In these plots, the color corresponds to the value of r, making it very easy to spot the anomalous building in the summer graph! The building in Portland, OR displays nearly the exact opposite correlation from all of the other buildings for every weather variable. Instead of an increase in energy use when the temperature rises during the summer, this building has a decrease in temperature. Likewise, all other buildings have a decrease in energy use when the relative humidity increases except for Portland! I notified the team and we got in contact with the building owners to see what was going on. It turns out they had no explanation for us and could not point out anything that made this building different. Our two hypotheses were one, that the building had solar power, which produced more energy as the temperature rose because the sun would be out (and the irradiance would rise) and thus the building would use less electricity from the grid, or two, that the electricity meter timestamp was off by some fixed amount. Our best guess was the meter was 12 hours out sync with the real time, but we have not had a chance to discuss this with the utility. The building owner has confirmed she is not aware of any solar panels and I went so far as to look on Google Maps at the building to see if there were some renegade solar panels anywhere near the building. Alas, I could not find any and the mystery remains. If you have any additional ideas, feel free to contact us!

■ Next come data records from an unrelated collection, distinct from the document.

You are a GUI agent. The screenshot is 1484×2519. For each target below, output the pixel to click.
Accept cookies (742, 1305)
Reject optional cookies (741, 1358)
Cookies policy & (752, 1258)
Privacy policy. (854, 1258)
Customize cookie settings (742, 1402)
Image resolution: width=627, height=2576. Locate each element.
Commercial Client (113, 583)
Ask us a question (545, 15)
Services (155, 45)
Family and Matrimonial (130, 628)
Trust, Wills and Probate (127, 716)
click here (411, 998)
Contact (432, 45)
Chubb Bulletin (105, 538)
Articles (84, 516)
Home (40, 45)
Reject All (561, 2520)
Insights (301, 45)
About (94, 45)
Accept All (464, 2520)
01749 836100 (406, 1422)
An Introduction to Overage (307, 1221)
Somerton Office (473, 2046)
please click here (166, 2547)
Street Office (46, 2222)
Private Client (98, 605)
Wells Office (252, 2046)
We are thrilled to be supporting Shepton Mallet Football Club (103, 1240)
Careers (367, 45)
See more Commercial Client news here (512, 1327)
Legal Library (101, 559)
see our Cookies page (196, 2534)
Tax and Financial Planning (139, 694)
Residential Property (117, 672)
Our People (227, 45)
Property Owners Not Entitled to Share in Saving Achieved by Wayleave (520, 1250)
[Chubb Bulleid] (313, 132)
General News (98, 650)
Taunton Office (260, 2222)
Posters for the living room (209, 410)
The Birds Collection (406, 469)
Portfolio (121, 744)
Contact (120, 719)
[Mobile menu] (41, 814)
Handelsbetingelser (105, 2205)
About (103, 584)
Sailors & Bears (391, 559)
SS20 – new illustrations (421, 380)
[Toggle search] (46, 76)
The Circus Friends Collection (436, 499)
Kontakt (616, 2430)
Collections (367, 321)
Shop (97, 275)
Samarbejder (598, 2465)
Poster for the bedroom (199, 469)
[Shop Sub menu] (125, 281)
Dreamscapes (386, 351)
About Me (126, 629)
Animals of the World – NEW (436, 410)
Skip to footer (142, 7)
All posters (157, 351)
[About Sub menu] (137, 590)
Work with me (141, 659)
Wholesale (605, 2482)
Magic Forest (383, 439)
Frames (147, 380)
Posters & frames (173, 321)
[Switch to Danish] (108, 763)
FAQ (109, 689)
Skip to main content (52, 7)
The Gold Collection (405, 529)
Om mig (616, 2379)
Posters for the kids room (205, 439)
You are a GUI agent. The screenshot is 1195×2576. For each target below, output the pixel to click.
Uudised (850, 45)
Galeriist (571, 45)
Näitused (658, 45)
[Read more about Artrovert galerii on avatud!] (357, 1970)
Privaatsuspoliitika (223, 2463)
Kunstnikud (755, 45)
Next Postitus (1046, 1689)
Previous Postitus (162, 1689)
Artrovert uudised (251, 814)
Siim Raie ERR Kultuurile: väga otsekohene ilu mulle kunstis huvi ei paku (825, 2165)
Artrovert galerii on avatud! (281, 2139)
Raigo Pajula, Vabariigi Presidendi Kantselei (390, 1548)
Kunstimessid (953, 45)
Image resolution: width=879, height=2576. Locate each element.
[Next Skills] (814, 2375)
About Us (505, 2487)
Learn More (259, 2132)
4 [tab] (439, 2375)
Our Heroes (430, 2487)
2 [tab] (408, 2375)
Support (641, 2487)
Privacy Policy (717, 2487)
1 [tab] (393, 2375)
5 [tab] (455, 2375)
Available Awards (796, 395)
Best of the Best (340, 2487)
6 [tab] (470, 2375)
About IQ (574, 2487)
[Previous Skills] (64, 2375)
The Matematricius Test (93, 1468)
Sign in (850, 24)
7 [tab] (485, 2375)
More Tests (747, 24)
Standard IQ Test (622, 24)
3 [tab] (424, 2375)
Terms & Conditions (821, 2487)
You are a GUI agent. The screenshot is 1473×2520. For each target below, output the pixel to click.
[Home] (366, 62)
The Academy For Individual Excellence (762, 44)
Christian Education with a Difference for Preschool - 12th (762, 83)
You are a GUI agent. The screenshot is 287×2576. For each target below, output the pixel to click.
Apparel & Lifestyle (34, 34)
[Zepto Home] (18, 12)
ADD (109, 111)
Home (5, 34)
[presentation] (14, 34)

A point of interest from the winter heatmap is that some of the correlation values are positive for temperature and some are negative. This is actually what the team told me to expect because during the winter, buildings with electrical heating will need to use more electricity as the temperature declines, leading to a negative coefficient. However, buildings with gas heating or not heating at all, will not use more electricity as the temperature declines and may have a positive or near zero r value. This is a fact I could have realized beforehand, but it took actually digging through the data and creating some visuals to make the point clear.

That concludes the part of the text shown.